I shouldn’t say but I have been in real estate for nearly 30 years and have seen our real estate sale agreements go from one legal sized sheet of paper to 14 sheets of paper, plus addenda to cover everything we used to talk about.  Now many of us are going “paperless”.  It’s called “paperless” but in the interim it seems we are generating more paperwork and then scanning those papers into a computer so it can be sent to all parties of the transaction and then into the new filing system in the cloud.  We have this “interim” because not all parties to the transaction have evolved into scanning, filing, electronically signing, electronically presenting, and then reversing the whole thing to go back to the originator and get the documents placed on a couple of clouds where they will be saved for review by a couple of computer savvy principal brokers who will electronically sign each document to be saved in the cloud for review, if necessary, by some sharp attorney or the Real Estate Agency.

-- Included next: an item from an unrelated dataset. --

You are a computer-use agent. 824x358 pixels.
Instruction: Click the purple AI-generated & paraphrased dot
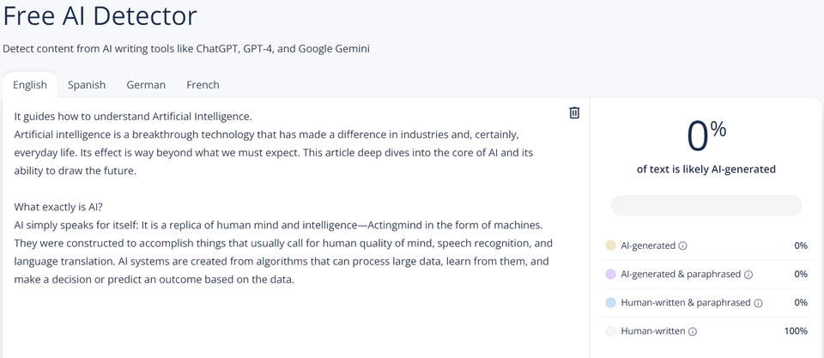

The idea of becoming “paperless” intrigues me.  Just think how clean our desks will be or maybe we won’t even need a desk.  Maybe you can send your documents to a “cloud-based” Principal Broker who only sees your work product and you never have to endure the stare of slow production.


And it scares me.  As I think back over my career I can remember times while completing a sale agreement that clients questions were asked that caused the agreement to be changed.  We may have written additional contingencies because we talked about fire protection, or renters in the property, or the possession date being the close date.  We talked about buyer representations and seller representations.  We actually spent time discussing each paragraph of the sale agreement. While presenting offers in front of sellers, we were able to explain why buyers put certain items in their agreement so the agreement was better understood by all parties.


I was once told by a prominent real estate attorney: “He with the best notes wins”.  Since we are not keeping paper files, what are we doing with our notes?  Are we copying and pasting our emails into the cloud along with the paperless documents?


As we march quickly toward the exclusive use of our computers, scanners, phones and pads, we need to make sure we think about how others may be interpreting what is written in documents versus what you wanted them to say.   Explaining the document to your client is more important than explaining how to use the electronic signature.


The future is rapidly ascending upon us.  Let’s not get in the habit of checking certain boxes and having our clients initial and sign without their full understanding of what they are agreeing to.  Just because the agreement says:  “If it is not understood, seek competent legal advice before signing” does not, in my humble opinion, relieve you of your standard of care.